◆ Exercise brief
Copy the data below word for word, keeping every line unchanged and in its original order.

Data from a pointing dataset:
begin

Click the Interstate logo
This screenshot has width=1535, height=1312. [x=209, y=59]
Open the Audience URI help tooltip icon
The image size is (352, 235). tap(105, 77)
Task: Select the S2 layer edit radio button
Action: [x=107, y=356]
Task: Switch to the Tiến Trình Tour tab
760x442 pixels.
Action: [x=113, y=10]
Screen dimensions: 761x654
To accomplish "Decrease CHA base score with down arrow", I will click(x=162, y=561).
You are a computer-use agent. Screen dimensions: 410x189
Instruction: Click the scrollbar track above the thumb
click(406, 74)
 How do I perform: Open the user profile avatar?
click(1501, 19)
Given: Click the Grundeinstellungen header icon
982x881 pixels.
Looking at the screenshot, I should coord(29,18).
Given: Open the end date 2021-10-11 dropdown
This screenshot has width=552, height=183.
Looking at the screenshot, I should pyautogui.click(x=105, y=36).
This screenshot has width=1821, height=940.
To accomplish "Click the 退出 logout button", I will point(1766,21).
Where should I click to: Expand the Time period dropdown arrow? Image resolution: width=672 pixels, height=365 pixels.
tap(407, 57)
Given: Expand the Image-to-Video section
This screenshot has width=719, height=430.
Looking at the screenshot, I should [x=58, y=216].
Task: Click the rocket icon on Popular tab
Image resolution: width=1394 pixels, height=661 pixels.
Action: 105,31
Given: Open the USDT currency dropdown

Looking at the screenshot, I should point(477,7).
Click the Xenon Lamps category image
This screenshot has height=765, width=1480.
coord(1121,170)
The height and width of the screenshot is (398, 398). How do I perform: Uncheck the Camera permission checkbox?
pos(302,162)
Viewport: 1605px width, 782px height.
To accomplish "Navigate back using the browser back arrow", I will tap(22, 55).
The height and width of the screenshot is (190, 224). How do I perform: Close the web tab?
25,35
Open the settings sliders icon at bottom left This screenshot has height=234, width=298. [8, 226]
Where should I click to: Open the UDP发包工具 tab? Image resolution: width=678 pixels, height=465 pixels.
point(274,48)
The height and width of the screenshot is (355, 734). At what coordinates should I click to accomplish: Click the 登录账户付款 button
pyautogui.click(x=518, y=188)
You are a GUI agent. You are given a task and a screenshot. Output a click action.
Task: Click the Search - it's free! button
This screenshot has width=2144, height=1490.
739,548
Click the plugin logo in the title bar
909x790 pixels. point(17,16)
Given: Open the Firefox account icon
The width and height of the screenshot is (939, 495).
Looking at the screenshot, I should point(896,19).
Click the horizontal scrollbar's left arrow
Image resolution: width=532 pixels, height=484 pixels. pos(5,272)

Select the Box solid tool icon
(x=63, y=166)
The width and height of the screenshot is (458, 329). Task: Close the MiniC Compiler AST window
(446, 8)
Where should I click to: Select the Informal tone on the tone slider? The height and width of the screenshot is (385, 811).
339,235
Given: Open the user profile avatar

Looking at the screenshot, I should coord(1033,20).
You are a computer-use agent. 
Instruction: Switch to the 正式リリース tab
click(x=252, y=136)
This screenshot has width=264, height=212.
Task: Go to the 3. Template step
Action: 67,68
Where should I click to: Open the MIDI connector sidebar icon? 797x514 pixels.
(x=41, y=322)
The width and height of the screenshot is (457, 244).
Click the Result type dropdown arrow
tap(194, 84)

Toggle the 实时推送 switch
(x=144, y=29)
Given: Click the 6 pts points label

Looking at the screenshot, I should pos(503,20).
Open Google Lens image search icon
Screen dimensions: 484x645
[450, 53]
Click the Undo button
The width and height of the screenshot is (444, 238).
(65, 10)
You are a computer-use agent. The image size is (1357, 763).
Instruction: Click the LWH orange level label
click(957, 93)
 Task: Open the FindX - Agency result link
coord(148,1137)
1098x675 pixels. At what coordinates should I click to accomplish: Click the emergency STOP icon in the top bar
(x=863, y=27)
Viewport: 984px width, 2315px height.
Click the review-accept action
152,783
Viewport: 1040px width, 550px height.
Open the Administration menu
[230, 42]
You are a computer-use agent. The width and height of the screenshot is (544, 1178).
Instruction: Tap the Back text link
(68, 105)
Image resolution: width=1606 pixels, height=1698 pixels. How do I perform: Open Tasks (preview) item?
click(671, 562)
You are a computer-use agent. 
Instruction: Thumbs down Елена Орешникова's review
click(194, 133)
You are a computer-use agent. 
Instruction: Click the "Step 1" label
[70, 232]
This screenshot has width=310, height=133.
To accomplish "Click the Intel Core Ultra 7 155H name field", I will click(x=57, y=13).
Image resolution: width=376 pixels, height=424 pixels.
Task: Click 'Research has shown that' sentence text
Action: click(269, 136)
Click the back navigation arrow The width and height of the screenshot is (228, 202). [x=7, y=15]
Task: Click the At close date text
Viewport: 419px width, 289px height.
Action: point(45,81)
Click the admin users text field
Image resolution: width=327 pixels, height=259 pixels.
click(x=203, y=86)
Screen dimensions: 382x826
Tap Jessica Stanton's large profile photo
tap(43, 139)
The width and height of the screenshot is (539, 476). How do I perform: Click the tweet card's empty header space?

end

◆ Answer to the problem
Click the Interstate logo
This screenshot has width=1535, height=1312. [x=209, y=59]
Open the Audience URI help tooltip icon
The image size is (352, 235). tap(105, 77)
Task: Select the S2 layer edit radio button
Action: [x=107, y=356]
Task: Switch to the Tiến Trình Tour tab
760x442 pixels.
Action: [x=113, y=10]
Screen dimensions: 761x654
To accomplish "Decrease CHA base score with down arrow", I will click(x=162, y=561).
You are a computer-use agent. Screen dimensions: 410x189
Instruction: Click the scrollbar track above the thumb
click(406, 74)
 How do I perform: Open the user profile avatar?
click(1501, 19)
Given: Click the Grundeinstellungen header icon
982x881 pixels.
Looking at the screenshot, I should coord(29,18).
Given: Open the end date 2021-10-11 dropdown
This screenshot has width=552, height=183.
Looking at the screenshot, I should pyautogui.click(x=105, y=36).
This screenshot has width=1821, height=940.
To accomplish "Click the 退出 logout button", I will point(1766,21).
Where should I click to: Expand the Time period dropdown arrow? Image resolution: width=672 pixels, height=365 pixels.
tap(407, 57)
Given: Expand the Image-to-Video section
This screenshot has width=719, height=430.
Looking at the screenshot, I should [x=58, y=216].
Task: Click the rocket icon on Popular tab
Image resolution: width=1394 pixels, height=661 pixels.
Action: 105,31
Given: Open the USDT currency dropdown

Looking at the screenshot, I should point(477,7).
Click the Xenon Lamps category image
This screenshot has height=765, width=1480.
coord(1121,170)
The height and width of the screenshot is (398, 398). How do I perform: Uncheck the Camera permission checkbox?
pos(302,162)
Viewport: 1605px width, 782px height.
To accomplish "Navigate back using the browser back arrow", I will tap(22, 55).
The height and width of the screenshot is (190, 224). How do I perform: Close the web tab?
25,35
Open the settings sliders icon at bottom left This screenshot has height=234, width=298. [8, 226]
Where should I click to: Open the UDP发包工具 tab? Image resolution: width=678 pixels, height=465 pixels.
point(274,48)
The height and width of the screenshot is (355, 734). At what coordinates should I click to accomplish: Click the 登录账户付款 button
pyautogui.click(x=518, y=188)
You are a GUI agent. You are given a task and a screenshot. Output a click action.
Task: Click the Search - it's free! button
This screenshot has width=2144, height=1490.
739,548
Click the plugin logo in the title bar
909x790 pixels. point(17,16)
Given: Open the Firefox account icon
The width and height of the screenshot is (939, 495).
Looking at the screenshot, I should point(896,19).
Click the horizontal scrollbar's left arrow
Image resolution: width=532 pixels, height=484 pixels. pos(5,272)

Select the Box solid tool icon
(x=63, y=166)
The width and height of the screenshot is (458, 329). Task: Close the MiniC Compiler AST window
(446, 8)
Where should I click to: Select the Informal tone on the tone slider? The height and width of the screenshot is (385, 811).
339,235
Given: Open the user profile avatar

Looking at the screenshot, I should coord(1033,20).
You are a computer-use agent. 
Instruction: Switch to the 正式リリース tab
click(x=252, y=136)
This screenshot has width=264, height=212.
Task: Go to the 3. Template step
Action: 67,68
Where should I click to: Open the MIDI connector sidebar icon? 797x514 pixels.
(x=41, y=322)
The width and height of the screenshot is (457, 244).
Click the Result type dropdown arrow
tap(194, 84)

Toggle the 实时推送 switch
(x=144, y=29)
Given: Click the 6 pts points label

Looking at the screenshot, I should pos(503,20).
Open Google Lens image search icon
Screen dimensions: 484x645
[450, 53]
Click the Undo button
The width and height of the screenshot is (444, 238).
(65, 10)
You are a computer-use agent. The image size is (1357, 763).
Instruction: Click the LWH orange level label
click(957, 93)
 Task: Open the FindX - Agency result link
coord(148,1137)
1098x675 pixels. At what coordinates should I click to accomplish: Click the emergency STOP icon in the top bar
(x=863, y=27)
Viewport: 984px width, 2315px height.
Click the review-accept action
152,783
Viewport: 1040px width, 550px height.
Open the Administration menu
[230, 42]
You are a computer-use agent. The width and height of the screenshot is (544, 1178).
Instruction: Tap the Back text link
(68, 105)
Image resolution: width=1606 pixels, height=1698 pixels. How do I perform: Open Tasks (preview) item?
click(671, 562)
You are a computer-use agent. 
Instruction: Thumbs down Елена Орешникова's review
click(194, 133)
You are a computer-use agent. 
Instruction: Click the "Step 1" label
[70, 232]
This screenshot has width=310, height=133.
To accomplish "Click the Intel Core Ultra 7 155H name field", I will click(x=57, y=13).
Image resolution: width=376 pixels, height=424 pixels.
Task: Click 'Research has shown that' sentence text
Action: click(269, 136)
Click the back navigation arrow The width and height of the screenshot is (228, 202). [x=7, y=15]
Task: Click the At close date text
Viewport: 419px width, 289px height.
Action: point(45,81)
Click the admin users text field
Image resolution: width=327 pixels, height=259 pixels.
click(x=203, y=86)
Screen dimensions: 382x826
Tap Jessica Stanton's large profile photo
tap(43, 139)
The width and height of the screenshot is (539, 476). How do I perform: Click the tweet card's empty header space?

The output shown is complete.